We want reform

Dr Shaun M. Anderson

Associate Professor of Organizational Communication at Loyola Marymount University and CEO of CSR Global Consulting, LLC, which provides strategy regarding ethical decision making.  He is the author of the forthcoming book, “Shut Up and Dribble”: The Black Athlete Revolt in the Age of #BlackLivesMatter.

Twitter: @shaunmarqspeaks

Instagram: @shaunmarqspeaks

Section 5: Politics of Sport

The intersection of sport and politics has always been a murky, controversial road to navigate. From Muhammad Ali to Serena Williams, athletes have a knack for challenging a society they deem inequitable and discriminatory. Often times, their merits are met with praise and vitriol. But since movements such as #BlackLivesMatter and #MeToo have currently dominated the global conversation regarding social justice, we have now seen the emergence of a new generation of athlete activists: those who are informed, empowered, and conscientious advocates for justice that are using their social and traditional media platforms to challenge antiquated policies that impede positive social change. One of the most notable displays of this has been with the recent Olympics games played in Tokyo.

The closing ceremony of this year’s games was meant to provide a sense of normalcy to a world that has been recovering from one of the worst pandemics in history. But prior to the commencement of the games, the International Olympics Committee (IOC) released a statement emphasizing the necessity to reinforce Rule 50. According to the rule, athletes should refrain from any political protest that would jeopardize the committee’s goals of being neutral when it comes to the national interest of individual countries. 

The IOC’s reasoning behind the rule was supported by the Athletes’ Commission, an elected body of global athletes under the guidance of the IOC, who conducted a study which reported that 70% of people who responded to their survey expressed that athlete protests at the games were not appropriate, while the remaining participants expressed that protesting is and has always been a human right. Questions regarding the legitimacy of the study prompted the IOC to relax the rules. As a result, athletes were limited to political demonstrations prior to competition so long as they are not disruptive to Olympic principles and are not on the podium when receiving medals.

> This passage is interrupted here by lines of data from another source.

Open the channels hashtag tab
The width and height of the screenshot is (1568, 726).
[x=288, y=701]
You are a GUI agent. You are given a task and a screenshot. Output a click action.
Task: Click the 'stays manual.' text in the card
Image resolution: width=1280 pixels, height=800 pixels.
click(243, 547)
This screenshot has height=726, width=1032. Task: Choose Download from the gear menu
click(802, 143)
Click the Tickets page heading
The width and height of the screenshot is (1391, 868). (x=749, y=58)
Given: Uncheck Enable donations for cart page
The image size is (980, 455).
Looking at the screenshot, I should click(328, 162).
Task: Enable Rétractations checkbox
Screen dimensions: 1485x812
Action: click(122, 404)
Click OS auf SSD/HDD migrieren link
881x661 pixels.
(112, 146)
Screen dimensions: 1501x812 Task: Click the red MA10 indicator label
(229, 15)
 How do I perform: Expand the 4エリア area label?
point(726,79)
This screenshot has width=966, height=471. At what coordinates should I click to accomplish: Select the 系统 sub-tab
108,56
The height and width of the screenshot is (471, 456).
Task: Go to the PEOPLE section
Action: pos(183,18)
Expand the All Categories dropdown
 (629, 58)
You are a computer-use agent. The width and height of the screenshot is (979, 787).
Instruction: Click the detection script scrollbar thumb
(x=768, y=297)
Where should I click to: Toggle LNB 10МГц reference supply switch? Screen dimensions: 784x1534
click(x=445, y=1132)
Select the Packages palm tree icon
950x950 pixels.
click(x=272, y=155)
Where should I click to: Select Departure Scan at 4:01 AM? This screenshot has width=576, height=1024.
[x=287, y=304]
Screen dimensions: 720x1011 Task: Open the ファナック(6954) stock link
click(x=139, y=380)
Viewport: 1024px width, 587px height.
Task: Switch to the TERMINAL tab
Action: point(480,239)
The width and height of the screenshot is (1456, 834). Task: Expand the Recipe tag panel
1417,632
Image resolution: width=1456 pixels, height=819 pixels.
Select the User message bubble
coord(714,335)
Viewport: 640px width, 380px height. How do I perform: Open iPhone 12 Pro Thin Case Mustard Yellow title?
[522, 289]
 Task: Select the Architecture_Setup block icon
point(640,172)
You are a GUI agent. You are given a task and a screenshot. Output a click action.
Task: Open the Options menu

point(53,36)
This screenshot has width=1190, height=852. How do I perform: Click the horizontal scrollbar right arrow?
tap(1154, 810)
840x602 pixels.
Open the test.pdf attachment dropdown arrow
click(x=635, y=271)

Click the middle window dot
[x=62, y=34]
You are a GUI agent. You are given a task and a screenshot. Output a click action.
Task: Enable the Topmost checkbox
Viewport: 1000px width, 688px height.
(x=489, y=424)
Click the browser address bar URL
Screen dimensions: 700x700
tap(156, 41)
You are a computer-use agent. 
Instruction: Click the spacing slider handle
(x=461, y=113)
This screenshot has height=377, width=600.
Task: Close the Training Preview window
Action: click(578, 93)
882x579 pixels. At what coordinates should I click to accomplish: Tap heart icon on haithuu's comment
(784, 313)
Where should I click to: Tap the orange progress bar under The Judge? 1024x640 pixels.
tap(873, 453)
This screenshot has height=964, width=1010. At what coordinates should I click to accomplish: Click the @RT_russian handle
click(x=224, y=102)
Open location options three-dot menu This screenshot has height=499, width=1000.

But, it was the late former South African president, Nelson Mandela, who expressed that sport is a disruptive force that is even more powerful than governments in dismantling social injustices. It was even expressed during the opening ceremony by IOC president, Thomas Bach, that global solidarity means more than just basic respect or non-discriminatory acts. Bach would go on to say that solidarity means helping, sharing, and caring. But in speaking in this manner, one could conclude that these sentiments are contradictory to the premise of Rule 50. Despite the convoluted nature of banning protests, athletes decided to take the IOC to task. 

Costa Rican gymnast, Luciana Alvarado, made history as the first gymnast in her country to qualify for the Olympic Games. She also made history as the first athlete to engage in a political demonstration on the global gymnastics stage when she ended her routine with her right fist raised in the air while taking a knee. Alvarado would go on to explain that she wanted to highlight the importance of fighting for equal rights as a show of solidarity towards the #BlackLivesMatter movement. 

In another demonstration, US shot putter, Raven Saunders, became the first athlete during these games to protest on the podium by crossing her arms to make an X gesture as she received her silver medal. By performing this gesture, Saunders explained that she wanted to use her platform to speak for those who cannot speak for themselves regarding the fight to eradicate social injustice. Specifically, she explained that the X gesture is the intersection where all oppressed people meet. 

Perennial Olympic medal winner and gymnast, Simon Biles, sparked controversy by withdrawing from competition to concentrate on her mental health. Biles was both lauded for demonstrating the need for self-care and criticized for not demonstrating mental toughness as most athletes are expected to show. While her stance for self-care and athletes’ mental well-being was not necessarily a political gesture, it did highlight a much-debated topic concerning the well-being for athletes beyond their roles as entertainers. 

While sport organizations such as the IOC are having a tough time delineating best political protest practices, one thing is markedly clear: high-profile athletes are calling for organizations to engage in actions that protects their basic human rights and their well-being. Whereas sport organizations used to punish athletes for their political stances, they must now become collaborators in eradicating social injustice. Gone are the days where athletes contend with compartmentalizing their lives as only entertainers without also considering their humanity. As we move forward, the pursuance of justice through the lens of sport has become one of the leading tools to challenge all organizations in reforming policy in the hopes of creating a better society. Shunning away from social issues will develop questions about the IOC’s relevancy regarding their notions of global solidarity.